WHAT IS ASKED: Copy out the listing again verbatim, but only the stretch from the line containing "Where should I click to: Click the tag" through the line containing "pos(1549,938)", both ends included.
******
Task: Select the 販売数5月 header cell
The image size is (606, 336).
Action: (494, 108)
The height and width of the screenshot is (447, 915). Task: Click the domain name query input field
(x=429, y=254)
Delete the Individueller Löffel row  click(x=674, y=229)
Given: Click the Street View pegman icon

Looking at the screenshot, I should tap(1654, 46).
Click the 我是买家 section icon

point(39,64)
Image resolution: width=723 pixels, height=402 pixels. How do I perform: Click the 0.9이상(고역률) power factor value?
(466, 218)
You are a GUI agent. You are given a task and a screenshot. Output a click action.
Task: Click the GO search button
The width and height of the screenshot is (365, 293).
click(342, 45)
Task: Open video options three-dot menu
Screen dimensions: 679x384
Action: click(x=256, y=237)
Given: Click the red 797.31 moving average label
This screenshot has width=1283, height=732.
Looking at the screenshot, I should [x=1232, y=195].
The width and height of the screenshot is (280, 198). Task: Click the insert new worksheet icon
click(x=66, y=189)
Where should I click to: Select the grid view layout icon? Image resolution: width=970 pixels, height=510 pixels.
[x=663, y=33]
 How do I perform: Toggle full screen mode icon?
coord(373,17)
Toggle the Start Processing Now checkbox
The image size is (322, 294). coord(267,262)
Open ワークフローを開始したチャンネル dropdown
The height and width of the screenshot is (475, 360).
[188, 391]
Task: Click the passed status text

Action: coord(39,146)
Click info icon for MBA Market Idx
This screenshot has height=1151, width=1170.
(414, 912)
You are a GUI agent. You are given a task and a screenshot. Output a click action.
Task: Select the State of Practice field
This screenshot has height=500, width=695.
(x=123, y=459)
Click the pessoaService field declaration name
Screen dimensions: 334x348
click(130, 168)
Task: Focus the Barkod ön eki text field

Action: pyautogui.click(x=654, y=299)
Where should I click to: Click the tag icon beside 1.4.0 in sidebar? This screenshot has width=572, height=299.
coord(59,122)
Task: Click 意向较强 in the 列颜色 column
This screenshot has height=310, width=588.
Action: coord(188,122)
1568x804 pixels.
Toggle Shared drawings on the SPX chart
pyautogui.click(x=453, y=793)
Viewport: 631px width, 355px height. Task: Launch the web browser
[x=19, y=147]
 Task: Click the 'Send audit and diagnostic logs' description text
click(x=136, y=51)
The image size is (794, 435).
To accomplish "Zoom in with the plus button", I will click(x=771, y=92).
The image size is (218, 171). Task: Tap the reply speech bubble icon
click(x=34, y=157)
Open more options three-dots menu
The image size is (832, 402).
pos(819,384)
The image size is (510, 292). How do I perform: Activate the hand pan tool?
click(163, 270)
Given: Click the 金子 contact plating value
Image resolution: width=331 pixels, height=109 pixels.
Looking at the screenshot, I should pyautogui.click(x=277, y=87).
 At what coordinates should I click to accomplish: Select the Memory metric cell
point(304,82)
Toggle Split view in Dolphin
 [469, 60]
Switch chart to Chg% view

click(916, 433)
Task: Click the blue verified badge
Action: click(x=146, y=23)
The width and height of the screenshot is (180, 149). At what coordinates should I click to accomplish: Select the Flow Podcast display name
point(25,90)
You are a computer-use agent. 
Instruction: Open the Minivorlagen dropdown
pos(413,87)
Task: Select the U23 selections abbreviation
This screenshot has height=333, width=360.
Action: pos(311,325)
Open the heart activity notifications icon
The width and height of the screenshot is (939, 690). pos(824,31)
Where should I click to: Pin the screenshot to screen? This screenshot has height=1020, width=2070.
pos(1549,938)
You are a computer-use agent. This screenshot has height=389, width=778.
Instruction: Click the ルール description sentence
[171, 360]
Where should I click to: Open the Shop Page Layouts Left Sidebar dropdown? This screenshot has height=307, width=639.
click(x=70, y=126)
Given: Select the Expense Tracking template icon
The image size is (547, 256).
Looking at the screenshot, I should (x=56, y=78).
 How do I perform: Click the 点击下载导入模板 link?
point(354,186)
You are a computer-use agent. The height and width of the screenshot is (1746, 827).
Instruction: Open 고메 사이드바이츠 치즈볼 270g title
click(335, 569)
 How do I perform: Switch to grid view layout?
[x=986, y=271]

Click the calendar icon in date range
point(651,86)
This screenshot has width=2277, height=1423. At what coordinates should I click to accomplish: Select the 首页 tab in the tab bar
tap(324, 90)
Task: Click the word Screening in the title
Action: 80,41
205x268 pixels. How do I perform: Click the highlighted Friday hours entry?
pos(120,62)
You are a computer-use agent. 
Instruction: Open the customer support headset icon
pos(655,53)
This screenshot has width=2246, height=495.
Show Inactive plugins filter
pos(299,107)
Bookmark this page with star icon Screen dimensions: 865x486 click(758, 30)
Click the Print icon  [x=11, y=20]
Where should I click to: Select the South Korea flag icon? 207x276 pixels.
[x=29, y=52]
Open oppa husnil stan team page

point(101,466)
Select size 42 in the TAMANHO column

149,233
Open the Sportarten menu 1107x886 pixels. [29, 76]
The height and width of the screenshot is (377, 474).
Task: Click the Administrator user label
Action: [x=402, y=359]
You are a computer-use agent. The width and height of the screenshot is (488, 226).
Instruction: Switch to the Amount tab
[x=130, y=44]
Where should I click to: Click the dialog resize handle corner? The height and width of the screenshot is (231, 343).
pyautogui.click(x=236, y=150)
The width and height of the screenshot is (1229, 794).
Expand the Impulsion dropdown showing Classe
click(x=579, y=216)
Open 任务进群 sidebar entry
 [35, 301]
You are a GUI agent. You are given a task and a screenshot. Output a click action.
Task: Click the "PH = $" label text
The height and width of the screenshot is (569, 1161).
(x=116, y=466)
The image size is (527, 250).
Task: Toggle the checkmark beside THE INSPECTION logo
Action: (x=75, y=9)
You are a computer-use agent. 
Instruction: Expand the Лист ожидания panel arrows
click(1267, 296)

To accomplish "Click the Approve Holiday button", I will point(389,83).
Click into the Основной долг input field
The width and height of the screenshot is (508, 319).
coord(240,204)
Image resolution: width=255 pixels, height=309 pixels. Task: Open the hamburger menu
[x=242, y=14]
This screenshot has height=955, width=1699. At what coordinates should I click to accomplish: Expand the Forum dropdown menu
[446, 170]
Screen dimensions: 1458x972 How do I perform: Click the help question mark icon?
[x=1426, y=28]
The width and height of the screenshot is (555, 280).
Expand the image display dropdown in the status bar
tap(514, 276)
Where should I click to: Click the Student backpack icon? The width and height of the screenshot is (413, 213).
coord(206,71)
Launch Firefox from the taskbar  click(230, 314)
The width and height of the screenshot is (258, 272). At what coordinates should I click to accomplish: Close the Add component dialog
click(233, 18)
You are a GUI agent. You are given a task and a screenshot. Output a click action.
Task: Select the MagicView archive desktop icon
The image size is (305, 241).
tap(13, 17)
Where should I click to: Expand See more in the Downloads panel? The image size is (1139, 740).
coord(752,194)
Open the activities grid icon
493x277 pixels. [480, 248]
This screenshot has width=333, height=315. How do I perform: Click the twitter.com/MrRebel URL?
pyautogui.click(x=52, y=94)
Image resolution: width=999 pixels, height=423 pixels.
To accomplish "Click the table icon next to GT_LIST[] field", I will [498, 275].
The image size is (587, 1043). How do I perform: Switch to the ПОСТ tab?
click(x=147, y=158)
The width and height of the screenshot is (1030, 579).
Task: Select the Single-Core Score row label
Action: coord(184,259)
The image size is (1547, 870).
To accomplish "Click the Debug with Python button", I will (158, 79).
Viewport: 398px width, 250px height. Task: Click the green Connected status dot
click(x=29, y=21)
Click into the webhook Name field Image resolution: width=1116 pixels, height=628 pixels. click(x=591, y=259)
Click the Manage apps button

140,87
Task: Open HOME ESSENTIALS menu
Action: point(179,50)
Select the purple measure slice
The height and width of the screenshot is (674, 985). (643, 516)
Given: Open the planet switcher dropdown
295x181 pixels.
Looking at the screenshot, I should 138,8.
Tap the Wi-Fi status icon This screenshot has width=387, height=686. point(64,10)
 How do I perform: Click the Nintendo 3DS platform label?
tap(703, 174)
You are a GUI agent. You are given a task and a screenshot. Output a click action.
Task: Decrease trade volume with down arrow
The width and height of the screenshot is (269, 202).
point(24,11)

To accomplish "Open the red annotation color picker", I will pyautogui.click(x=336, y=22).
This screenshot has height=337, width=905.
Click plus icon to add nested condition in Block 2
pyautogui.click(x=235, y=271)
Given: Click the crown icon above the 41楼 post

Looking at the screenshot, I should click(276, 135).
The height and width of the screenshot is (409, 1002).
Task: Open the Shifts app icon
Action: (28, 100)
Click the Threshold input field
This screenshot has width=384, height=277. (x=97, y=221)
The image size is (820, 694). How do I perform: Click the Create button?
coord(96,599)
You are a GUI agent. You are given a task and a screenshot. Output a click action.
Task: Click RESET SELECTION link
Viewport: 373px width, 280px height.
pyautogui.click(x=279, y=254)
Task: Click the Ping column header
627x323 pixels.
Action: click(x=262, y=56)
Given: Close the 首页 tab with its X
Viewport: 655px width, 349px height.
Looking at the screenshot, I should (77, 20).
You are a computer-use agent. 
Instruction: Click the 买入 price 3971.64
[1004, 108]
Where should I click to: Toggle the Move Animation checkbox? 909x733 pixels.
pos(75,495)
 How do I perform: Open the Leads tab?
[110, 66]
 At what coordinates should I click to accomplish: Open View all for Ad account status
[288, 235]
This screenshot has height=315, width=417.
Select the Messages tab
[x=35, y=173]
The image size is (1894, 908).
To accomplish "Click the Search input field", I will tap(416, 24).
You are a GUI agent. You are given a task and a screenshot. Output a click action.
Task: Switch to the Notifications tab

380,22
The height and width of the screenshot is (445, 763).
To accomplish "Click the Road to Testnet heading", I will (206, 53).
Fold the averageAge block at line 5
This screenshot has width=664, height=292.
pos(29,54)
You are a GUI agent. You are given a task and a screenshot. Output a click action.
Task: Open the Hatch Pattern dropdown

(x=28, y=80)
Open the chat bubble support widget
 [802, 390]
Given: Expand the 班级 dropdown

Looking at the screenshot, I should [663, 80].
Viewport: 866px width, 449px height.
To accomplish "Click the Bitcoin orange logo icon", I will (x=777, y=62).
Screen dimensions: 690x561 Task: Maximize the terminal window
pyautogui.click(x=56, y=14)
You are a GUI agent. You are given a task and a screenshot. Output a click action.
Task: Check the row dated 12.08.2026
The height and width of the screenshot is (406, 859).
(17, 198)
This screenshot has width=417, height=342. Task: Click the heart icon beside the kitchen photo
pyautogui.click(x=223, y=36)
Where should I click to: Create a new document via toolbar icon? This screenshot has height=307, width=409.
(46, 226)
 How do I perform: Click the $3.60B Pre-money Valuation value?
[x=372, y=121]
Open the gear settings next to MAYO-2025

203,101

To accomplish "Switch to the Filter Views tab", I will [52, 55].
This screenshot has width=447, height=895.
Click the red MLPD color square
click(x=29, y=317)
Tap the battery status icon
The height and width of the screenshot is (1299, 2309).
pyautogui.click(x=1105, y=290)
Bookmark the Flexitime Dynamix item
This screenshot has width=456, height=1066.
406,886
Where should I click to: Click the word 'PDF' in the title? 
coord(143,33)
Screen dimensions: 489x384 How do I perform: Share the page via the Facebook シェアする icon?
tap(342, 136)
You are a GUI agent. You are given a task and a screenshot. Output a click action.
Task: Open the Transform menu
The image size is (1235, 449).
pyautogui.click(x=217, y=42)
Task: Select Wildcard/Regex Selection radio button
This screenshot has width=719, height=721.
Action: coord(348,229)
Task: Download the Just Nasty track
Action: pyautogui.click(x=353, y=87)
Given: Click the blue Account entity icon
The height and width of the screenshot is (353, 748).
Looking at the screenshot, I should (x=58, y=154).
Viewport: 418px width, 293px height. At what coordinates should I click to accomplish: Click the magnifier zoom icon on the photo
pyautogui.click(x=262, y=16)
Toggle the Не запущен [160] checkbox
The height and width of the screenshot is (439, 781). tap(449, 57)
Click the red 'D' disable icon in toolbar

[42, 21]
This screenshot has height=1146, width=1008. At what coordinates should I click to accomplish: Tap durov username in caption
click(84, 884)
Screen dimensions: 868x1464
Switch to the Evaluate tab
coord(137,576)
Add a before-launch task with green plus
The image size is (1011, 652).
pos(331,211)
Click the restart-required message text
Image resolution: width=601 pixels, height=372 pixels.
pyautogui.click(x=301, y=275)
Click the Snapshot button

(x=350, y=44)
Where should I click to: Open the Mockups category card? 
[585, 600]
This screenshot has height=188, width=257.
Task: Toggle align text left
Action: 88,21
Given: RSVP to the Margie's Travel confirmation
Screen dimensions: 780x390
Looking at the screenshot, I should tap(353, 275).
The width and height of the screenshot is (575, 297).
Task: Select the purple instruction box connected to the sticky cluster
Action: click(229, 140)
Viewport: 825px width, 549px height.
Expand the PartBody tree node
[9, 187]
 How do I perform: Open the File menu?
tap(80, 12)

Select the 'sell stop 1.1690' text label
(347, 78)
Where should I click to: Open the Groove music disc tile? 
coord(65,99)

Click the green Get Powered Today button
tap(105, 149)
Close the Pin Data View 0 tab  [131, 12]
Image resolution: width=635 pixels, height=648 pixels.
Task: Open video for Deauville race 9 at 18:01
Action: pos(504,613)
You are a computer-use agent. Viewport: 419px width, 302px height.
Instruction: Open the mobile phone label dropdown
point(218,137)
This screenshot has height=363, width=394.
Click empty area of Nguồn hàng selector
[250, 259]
******
SOLUTION TO THIS TASK:
Where should I click to: Click the tag icon beside 1.4.0 in sidebar? This screenshot has width=572, height=299.
coord(59,122)
Task: Click 意向较强 in the 列颜色 column
This screenshot has height=310, width=588.
Action: coord(188,122)
1568x804 pixels.
Toggle Shared drawings on the SPX chart
pyautogui.click(x=453, y=793)
Viewport: 631px width, 355px height. Task: Launch the web browser
[x=19, y=147]
 Task: Click the 'Send audit and diagnostic logs' description text
click(x=136, y=51)
The image size is (794, 435).
To accomplish "Zoom in with the plus button", I will click(x=771, y=92).
The image size is (218, 171). Task: Tap the reply speech bubble icon
click(x=34, y=157)
Open more options three-dots menu
The image size is (832, 402).
pos(819,384)
The image size is (510, 292). How do I perform: Activate the hand pan tool?
click(163, 270)
Given: Click the 金子 contact plating value
Image resolution: width=331 pixels, height=109 pixels.
Looking at the screenshot, I should pyautogui.click(x=277, y=87).
 At what coordinates should I click to accomplish: Select the Memory metric cell
point(304,82)
Toggle Split view in Dolphin
 [469, 60]
Switch chart to Chg% view

click(916, 433)
Task: Click the blue verified badge
Action: click(x=146, y=23)
The width and height of the screenshot is (180, 149). At what coordinates should I click to accomplish: Select the Flow Podcast display name
point(25,90)
You are a computer-use agent. 
Instruction: Open the Minivorlagen dropdown
pos(413,87)
Task: Select the U23 selections abbreviation
This screenshot has height=333, width=360.
Action: pos(311,325)
Open the heart activity notifications icon
The width and height of the screenshot is (939, 690). pos(824,31)
Where should I click to: Pin the screenshot to screen? This screenshot has height=1020, width=2070.
pos(1549,938)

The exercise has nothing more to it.